Li Yun is a fictional character in Water Margin, one of the Four Great Classical Novels of Chinese literature. Nicknamed "Green Eyed Tiger", he ranks 97th among the 108 Stars of Destiny and 61st among the 72 Earthly Fiends.

Background
The novel depicts Li Yun as having a broad face, thick eyebrows, a red beard and green eyes, which earn him the nickname "Green Eyed Tiger". Skilled in martial arts, especially in the use of sabre, he could fight several men at the same time. He is the chief constable in Yishui County, located in present-day Linyi in Shandong. He has taught Zhu Fu martial arts.

Becoming an outlaw
Li Kui goes back to his home in Yishui county to fetch his mother to Liangshan.  But he gets into trouble when his identity is exposed after he killed four tigers on the Yi Ridge which had eaten his mother. Earlier he had killed a highwayman Li Gui who had posed as him, but the impostor's wife got away having learnt that he is the famous outlaw Li Kui. When Li Kui is being acclaimed as a tiger slayer in the village at the foot of Yi Ridge, Li Gui's wife recognises him and informs a Squire Cao. Li Kui is drugged and tied up. The magistrate of Yishui, upon receiving Cao's report, sends an escort party led by chief constable Li Yun to take Li Kui to his office. 

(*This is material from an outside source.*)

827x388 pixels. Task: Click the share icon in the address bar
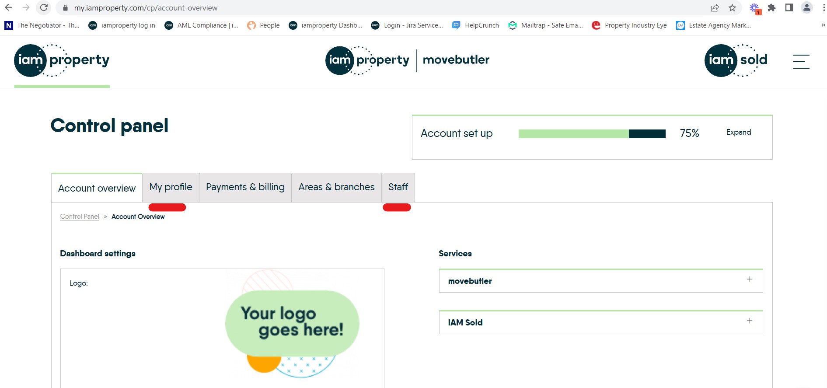[x=714, y=7]
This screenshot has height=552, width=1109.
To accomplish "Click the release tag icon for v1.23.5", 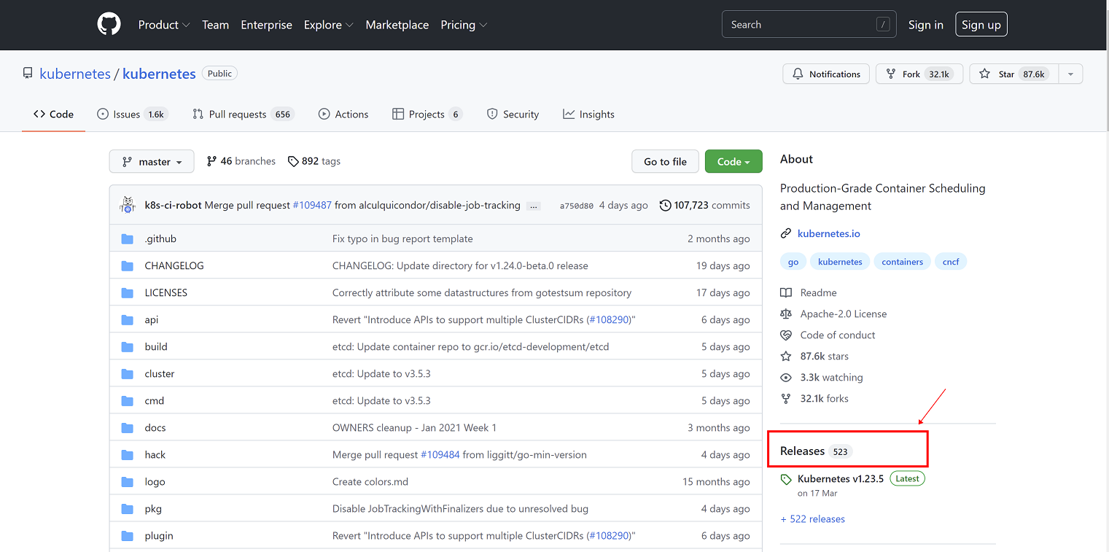I will (x=786, y=480).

Zhu Gui, who is sent by Song Jiang to Yishui to keep tabs on Li Kui to ensure his safety, wants to rescue Li by force. But his brother Zhu Fu, who runs an inn in the village, suggests a plan. The brothers pretend to give the escort party a send-off treat in celebration of their big catch. As Zhu Fu has been his martial arts student, Li Yun, together with his men, unsuspectingly drinks the spiked wine he offers. Once the group is out cold, the Zhu brothers free Li Kui, who kills all the constables but spares Li Yun as Zhu Fu intervenes. When Li Yun comes to, he catches up with the three and fights with Li Kui. Then Zhu Fu interposes and convinces Li Yun to join Liangshan by emphasising to him that he has no other choice.

Campaigns and death
Li Yun is put in charge of building houses on Liangshan after the 108 Stars of Destiny came together in what is called the Grand Assembly. He participates in the campaigns against the Liao invaders and rebel forces in Song territory following amnesty from Emperor Huizong for Liangshan.

In the battle of Shezhou in the campaign against Fang La, Li Yun encounters Wang Yin, one of Fang's key lieutenants. Although Li Yun manages to corner Wang, he could not move in to kill the latter as he is on foot and the other on horseback. He is eventually trampled to death by Wang's horse.